Decay rate decreases exponentially with inverse symmetry-breaking field

Minor deviations cause significant departures from universal scaling

Resonant bubble nucleation observed in discrete energy spectrum system

Abstract

In quantum field theory (QFT), the "vacuum" is not just empty space but the lowest-energy state of a quantum field. If the energy landscape has multiple local minima, the local ground states are the false vacuum (FV) which can tunnel towards the global ground state (true vacuum, TV). This process exhibits signature akin to classical supercooled gas transitions and many-body tunneling in discrete quantum systems. Here, we study the FV decay and bubble nucleation in a Rydberg atom ring. The $1/r^6$ van-der-Waals interactions and individual-site addressability allow us to explore physics beyond the standard Ising model. We observe that the FV decay rate decreases exponentially with the inverse of the symmetry-breaking field, directly mirroring QFT predictions.

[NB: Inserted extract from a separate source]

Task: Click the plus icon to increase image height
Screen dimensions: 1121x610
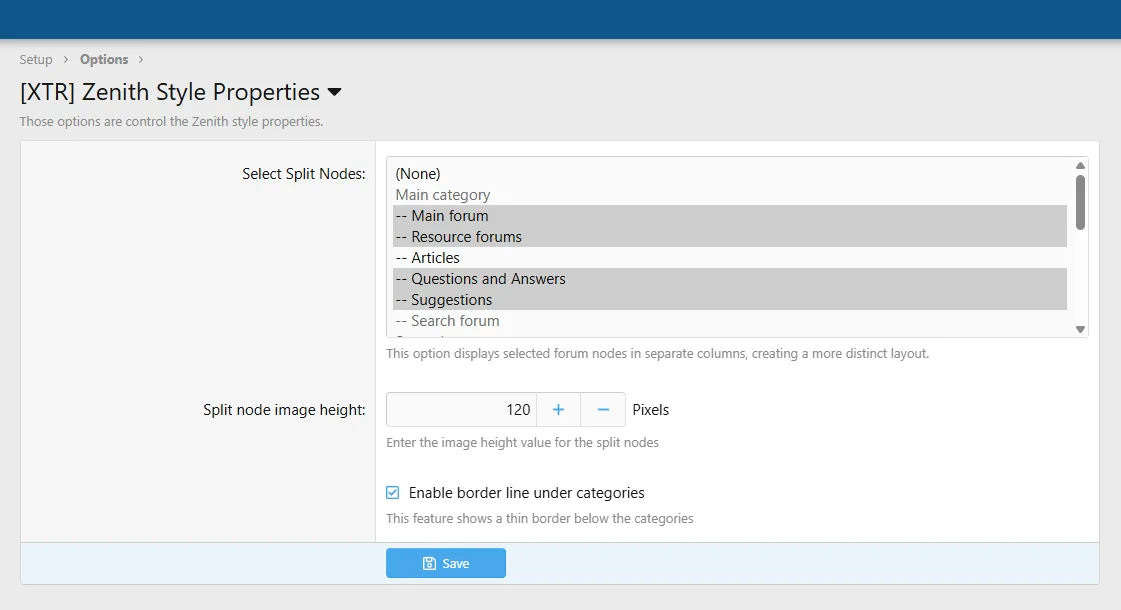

Moreover, we demonstrate that even minor deviations from the ideal metastable state can cause a stark departure from this universal scaling law. Extending beyond short-time decay dynamics, we also examine resonant bubble nucleation, a feature distinctive to systems with discrete energy spectra. Our findings and methods open avenues for future studies of many-body tunneling in higher dimensions or more complex geometries.